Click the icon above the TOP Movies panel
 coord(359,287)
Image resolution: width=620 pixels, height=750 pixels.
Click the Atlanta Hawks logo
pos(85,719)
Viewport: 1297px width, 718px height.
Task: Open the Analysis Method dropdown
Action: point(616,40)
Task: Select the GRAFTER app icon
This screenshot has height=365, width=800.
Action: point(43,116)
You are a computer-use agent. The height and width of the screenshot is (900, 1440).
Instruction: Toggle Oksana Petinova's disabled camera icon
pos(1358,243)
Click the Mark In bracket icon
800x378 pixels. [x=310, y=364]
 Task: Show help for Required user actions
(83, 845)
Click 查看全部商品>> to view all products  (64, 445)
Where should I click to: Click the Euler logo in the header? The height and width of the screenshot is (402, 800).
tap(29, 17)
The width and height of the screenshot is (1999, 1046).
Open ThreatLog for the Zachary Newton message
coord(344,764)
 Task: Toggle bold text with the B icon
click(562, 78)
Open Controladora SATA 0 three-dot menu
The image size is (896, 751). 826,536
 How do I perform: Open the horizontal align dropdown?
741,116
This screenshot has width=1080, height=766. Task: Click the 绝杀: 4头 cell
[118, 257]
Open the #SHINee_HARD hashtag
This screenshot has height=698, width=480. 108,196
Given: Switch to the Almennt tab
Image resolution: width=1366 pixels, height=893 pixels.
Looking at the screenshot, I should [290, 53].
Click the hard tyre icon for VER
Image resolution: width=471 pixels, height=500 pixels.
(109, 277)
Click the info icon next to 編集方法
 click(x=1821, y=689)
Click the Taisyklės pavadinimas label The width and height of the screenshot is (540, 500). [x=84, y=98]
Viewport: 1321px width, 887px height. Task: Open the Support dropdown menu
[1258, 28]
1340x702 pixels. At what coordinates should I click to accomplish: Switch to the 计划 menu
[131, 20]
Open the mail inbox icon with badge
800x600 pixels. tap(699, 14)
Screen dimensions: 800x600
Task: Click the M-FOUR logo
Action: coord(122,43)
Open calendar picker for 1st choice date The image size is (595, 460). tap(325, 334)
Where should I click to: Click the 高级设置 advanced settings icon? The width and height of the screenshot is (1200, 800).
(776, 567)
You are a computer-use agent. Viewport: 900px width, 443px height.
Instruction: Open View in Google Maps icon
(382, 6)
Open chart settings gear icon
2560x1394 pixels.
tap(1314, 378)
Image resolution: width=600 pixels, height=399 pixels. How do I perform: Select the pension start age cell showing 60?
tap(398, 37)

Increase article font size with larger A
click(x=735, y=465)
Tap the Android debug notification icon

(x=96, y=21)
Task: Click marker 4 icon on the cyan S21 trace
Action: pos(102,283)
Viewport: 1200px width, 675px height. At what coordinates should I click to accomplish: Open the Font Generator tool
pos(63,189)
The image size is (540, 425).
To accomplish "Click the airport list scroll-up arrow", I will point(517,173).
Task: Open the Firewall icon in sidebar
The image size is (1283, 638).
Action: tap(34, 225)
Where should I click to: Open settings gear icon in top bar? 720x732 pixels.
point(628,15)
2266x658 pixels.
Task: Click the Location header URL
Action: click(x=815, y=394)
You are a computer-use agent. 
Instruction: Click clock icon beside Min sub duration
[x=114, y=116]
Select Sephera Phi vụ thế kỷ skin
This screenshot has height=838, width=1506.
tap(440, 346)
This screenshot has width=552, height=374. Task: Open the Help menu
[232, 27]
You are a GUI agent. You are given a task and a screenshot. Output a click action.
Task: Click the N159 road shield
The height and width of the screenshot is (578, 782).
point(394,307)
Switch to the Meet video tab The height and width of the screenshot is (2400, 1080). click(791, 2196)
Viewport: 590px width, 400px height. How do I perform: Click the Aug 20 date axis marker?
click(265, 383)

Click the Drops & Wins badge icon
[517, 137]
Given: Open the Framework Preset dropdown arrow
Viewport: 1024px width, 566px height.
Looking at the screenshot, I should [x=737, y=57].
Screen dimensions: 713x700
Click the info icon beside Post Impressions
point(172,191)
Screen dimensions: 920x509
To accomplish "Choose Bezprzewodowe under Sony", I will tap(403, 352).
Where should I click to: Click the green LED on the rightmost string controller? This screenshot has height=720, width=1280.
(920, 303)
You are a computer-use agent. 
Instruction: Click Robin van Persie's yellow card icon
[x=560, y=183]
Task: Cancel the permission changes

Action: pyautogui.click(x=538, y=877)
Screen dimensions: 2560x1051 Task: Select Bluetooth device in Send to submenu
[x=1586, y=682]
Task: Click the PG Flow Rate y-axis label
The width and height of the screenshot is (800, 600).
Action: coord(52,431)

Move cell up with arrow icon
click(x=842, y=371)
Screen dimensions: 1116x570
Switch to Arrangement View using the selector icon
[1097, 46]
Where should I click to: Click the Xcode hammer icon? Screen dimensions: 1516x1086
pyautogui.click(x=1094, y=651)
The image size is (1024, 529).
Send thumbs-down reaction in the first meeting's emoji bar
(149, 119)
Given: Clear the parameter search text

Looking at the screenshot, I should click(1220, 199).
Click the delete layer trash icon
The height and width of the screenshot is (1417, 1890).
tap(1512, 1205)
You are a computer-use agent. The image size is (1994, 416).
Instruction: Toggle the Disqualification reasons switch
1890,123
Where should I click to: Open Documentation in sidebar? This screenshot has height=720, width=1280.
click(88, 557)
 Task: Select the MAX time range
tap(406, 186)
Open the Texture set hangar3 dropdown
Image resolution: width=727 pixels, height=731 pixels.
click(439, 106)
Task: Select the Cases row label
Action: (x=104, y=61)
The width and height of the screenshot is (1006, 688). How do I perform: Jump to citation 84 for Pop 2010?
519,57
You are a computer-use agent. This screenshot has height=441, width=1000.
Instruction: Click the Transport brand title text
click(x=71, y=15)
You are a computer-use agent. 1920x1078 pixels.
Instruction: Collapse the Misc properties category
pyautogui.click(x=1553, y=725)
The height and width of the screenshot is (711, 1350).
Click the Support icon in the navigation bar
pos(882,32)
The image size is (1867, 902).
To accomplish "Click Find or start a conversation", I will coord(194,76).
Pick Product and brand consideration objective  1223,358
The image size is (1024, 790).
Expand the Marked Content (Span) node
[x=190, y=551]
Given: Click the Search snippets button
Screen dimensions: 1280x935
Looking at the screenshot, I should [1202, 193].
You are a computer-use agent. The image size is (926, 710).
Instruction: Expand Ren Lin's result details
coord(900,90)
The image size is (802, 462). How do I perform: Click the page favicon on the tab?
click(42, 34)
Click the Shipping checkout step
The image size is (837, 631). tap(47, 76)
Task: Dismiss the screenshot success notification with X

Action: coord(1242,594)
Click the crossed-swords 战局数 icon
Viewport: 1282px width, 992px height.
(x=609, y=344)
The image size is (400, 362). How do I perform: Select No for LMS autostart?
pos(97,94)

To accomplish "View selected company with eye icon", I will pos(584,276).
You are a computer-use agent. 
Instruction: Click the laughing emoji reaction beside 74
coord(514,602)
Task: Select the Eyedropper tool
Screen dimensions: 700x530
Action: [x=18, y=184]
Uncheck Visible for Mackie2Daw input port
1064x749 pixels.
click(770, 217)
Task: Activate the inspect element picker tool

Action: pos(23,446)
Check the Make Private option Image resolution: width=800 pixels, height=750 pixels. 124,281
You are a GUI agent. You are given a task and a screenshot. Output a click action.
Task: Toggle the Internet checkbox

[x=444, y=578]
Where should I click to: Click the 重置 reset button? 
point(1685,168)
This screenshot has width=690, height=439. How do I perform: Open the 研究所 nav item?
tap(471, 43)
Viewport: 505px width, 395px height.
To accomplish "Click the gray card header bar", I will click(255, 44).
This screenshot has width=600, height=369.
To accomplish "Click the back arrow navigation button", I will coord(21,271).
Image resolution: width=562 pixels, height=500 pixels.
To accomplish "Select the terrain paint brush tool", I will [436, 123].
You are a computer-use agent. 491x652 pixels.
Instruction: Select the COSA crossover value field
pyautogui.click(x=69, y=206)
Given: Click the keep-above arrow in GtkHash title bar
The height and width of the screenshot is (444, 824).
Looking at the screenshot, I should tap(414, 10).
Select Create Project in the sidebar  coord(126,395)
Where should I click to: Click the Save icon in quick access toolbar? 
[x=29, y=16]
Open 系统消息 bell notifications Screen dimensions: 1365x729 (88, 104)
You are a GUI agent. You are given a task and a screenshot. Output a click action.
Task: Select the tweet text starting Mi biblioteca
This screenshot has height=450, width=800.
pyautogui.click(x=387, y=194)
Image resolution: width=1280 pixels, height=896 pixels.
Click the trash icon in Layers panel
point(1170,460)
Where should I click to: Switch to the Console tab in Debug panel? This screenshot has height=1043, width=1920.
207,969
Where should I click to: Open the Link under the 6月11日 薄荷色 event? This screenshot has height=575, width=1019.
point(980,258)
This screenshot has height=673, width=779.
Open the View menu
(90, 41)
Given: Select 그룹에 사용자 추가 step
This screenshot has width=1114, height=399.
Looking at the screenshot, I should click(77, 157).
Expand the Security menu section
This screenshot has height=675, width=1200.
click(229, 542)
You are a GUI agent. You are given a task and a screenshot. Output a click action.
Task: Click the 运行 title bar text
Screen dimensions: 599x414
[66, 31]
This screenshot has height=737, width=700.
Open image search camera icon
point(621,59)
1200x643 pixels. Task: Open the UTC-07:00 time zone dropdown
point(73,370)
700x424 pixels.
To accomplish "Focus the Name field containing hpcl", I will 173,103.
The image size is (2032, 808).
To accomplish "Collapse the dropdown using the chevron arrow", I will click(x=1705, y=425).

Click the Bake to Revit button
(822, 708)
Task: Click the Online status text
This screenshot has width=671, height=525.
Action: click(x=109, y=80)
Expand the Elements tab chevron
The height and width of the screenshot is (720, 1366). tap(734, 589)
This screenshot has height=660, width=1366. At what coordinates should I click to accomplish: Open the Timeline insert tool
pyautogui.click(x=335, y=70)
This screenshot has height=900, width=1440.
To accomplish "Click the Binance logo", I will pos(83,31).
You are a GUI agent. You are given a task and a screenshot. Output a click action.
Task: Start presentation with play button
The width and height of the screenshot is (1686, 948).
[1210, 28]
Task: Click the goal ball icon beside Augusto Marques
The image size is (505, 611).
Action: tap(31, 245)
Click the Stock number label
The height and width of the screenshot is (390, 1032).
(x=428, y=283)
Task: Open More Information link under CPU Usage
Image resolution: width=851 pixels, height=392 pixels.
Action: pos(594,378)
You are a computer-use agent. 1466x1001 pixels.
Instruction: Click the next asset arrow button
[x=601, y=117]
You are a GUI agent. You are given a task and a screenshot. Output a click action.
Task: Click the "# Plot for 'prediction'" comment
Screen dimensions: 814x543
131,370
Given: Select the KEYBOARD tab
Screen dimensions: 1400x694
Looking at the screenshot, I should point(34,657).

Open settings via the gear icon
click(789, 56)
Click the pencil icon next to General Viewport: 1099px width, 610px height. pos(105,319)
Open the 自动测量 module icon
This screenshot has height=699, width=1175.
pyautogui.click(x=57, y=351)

------------------------------------------------------------

> Assignment:
Copy every line of the entries above in which "will" occurs.

> Output of the exercise:
To accomplish "Click the airport list scroll-up arrow", I will point(517,173).
To accomplish "Choose Bezprzewodowe under Sony", I will tap(403, 352).
To accomplish "Click Find or start a conversation", I will coord(194,76).
To accomplish "View selected company with eye icon", I will pos(584,276).
To accomplish "Click the gray card header bar", I will click(255, 44).
To accomplish "Click the back arrow navigation button", I will coord(21,271).
To accomplish "Select the terrain paint brush tool", I will [436, 123].
To accomplish "Focus the Name field containing hpcl", I will 173,103.
To accomplish "Collapse the dropdown using the chevron arrow", I will click(x=1705, y=425).
To accomplish "Click the Binance logo", I will pos(83,31).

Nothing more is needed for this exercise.